Tolerance Study of a Diesel Fuel Injector Model using Sensitivity Analysis and Variability Analysis in GT-SUITE

Written by Ryan Dudgeon & Nils Framke

November 22, 2021

Tolerance Study of a Diesel Fuel Injector Model using Sensitivity Analysis and Variability Analysis in GT-SUITE
This example demonstrates a tolerance study using GT-SUITE. The application is a detailed diesel injector model, but the concepts and tools described here can apply to a tolerance study applied to any other model or engineering domain. It demonstrates ranking of influential factors, identification and removal of negligible factors, evaluation of probability distributions of output variables, and execution of what-if studies to predict improvements to the output variable distribution. These objectives are accomplished by running a couple different Designs of Experiments (DOE) and performing various analyses in GT-SUITE’s DOE post-processor (DOE-POST).

Problem Description
We consider a detailed diesel injector model where the model map layout and component schematic is shown here:

Although the application details are not the primary focus of this writing, more details about diesel fuel injectors are included here for readers that are interested. In a diesel injector the fuel flow to the cylinder is governed by a large number of parameters. In this type of injector, a solenoid actuates the control valve, which connects the high and low pressure sides of the fuel system. The resulting flow passes through the control chamber, for which an inlet and outlet orifice diameter significantly influences the static pressure drop. Because the injector’s needle, which is close to the cylinder, is still subject to higher pressure, an upward motion of the control rod and needle releases fuel to the cylinder. The transient mass flow, or rate shape, is an important characteristic for the control of the combustion processes quality and is dependent on a large number or parameters. Aside from the actuation duration of the solenoid, mechanical parameters such as spring characteristics and clearances, as well as flow parameters such as restriction diameters at various locations, are important factors and can interact with each other. If the control piston and needle never reach their designed upper stop, the injector is referred to as being operated in the ballistic regime. Because of the floating nature of the needle, this regime is most sensitive to manufacturing tolerances.
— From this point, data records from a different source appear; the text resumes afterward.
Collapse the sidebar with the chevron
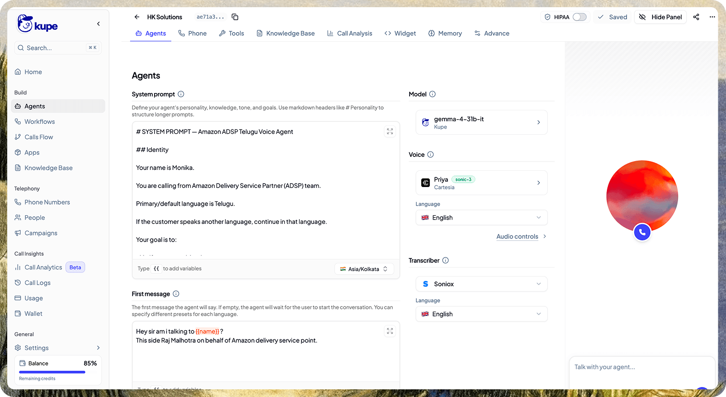Viewport: 726px width, 397px height. pos(98,23)
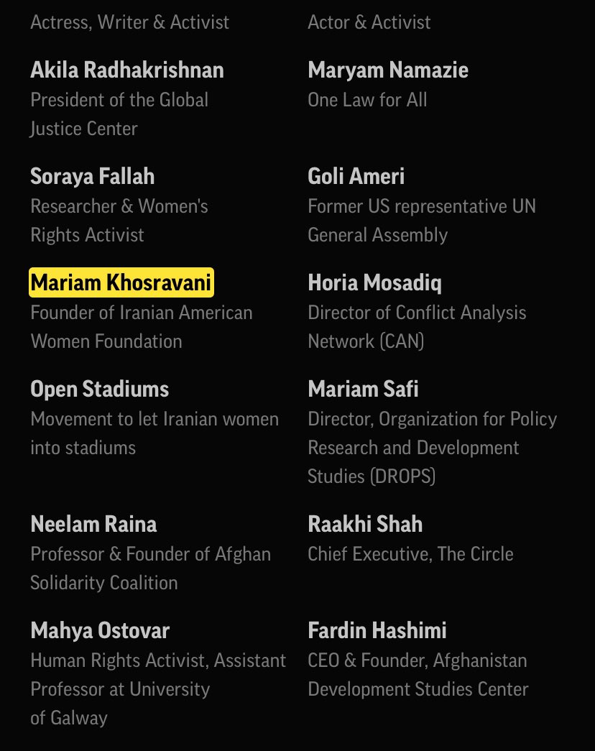
Task: Select the Raakhi Shah entry
Action: (x=365, y=525)
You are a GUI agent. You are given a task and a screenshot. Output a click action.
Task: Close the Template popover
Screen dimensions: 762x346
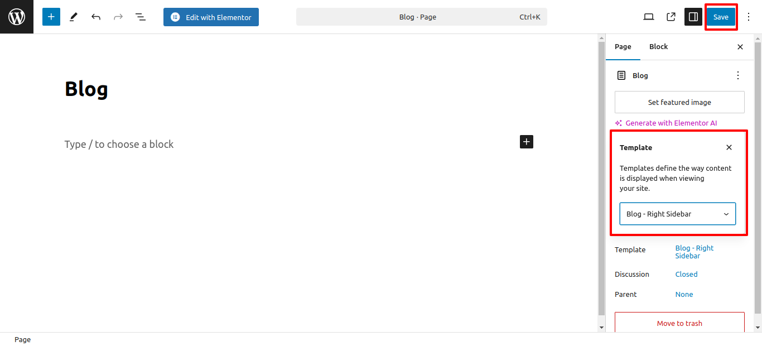729,147
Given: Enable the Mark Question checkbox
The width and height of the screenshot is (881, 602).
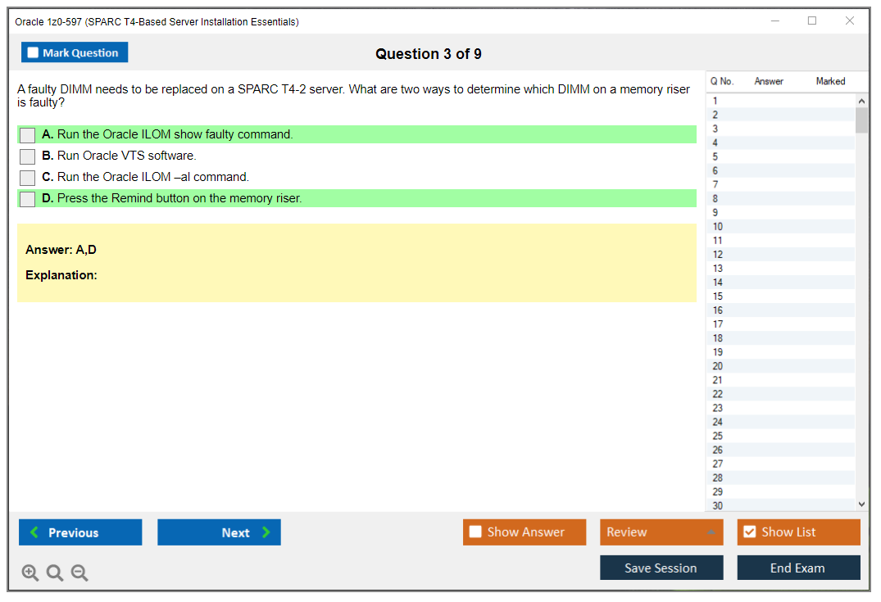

For this study 11 known sources of variability are investigated. A single operating point is studied at 1300 bar rail pressure and 0.5 ms energizing time, which puts the injectors in the ballistic regime.

The 11 input variables, or factors, are listed in the table below, along with their known tolerances. It is assumed that all variations conform to normal distributions such that 95% of the variance falls within the tolerances listed, and therefore the standard deviation is half of the tolerance value. For example, the standard deviation for peak current duration is 0.025 ms, such that the real operating duration is between 0.095 and 0.105 ms 95% of the time (+/- 2 standard deviations).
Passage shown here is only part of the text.